No, said the Court of Appeal in Antoine v Barclays Bank UK Plc  EWCA Civ 2846.
J was the registered proprietor of a property. T obtained an order vesting the property in him and entitling him to be registered as proprietor. On the basis of that order, T was so registered. T then granted a legal charge over the property to the First Respondent (R1). The charge was also registered.
A (J’s executor) demonstrated that T had obtained the vesting order on the basis of forged documents and obtained an order setting aside the vesting order. A sought an order that the register be altered, on the basis that T’s registration as proprietor was a mistake, and an order to delete the registration of R1’s charge.
The Court of Appeal held that whether an entry in the register was a mistake had to be judged at the time that the entry was made. Furthermore, the mistake had to be as to the state of the register and not the underlying disposition. A distinction could be drawn between void and voidable dispositions.
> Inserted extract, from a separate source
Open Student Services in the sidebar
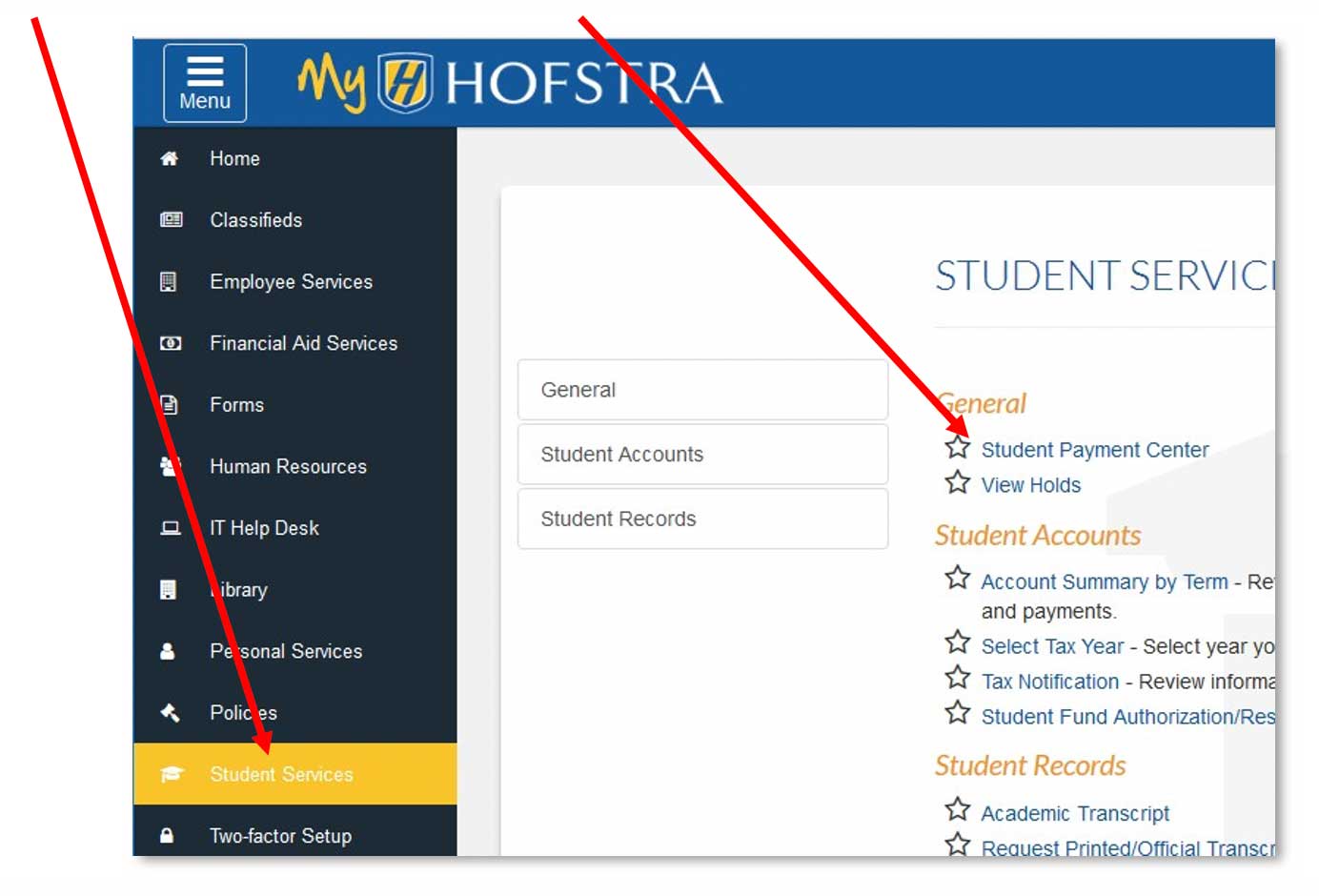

A void disposition is one which, in law, never took place and therefore should not be entered on the Register. Registration of a forged transfer would be a mistake at the time of registration, as there would be no disposition to register.
A voidable disposition, however, is valid until set aside. There is a disposition to register and no mistake is made when registering it. If the disposition is subsequently set aside, it does not render the entry a mistake retrospectively.
T’s registration as proprietor was based solely on the vesting order, which effected the disposition and conferred title on him independently of the underlying documents. Registration on the basis of a court order was akin to the position in relation to a voidable transaction. Even if A was entitled to have the order set aside as of right, the order remained valid until set aside. Accordingly, there was no mistake at the time of registration. As such, R1’s charge would remain.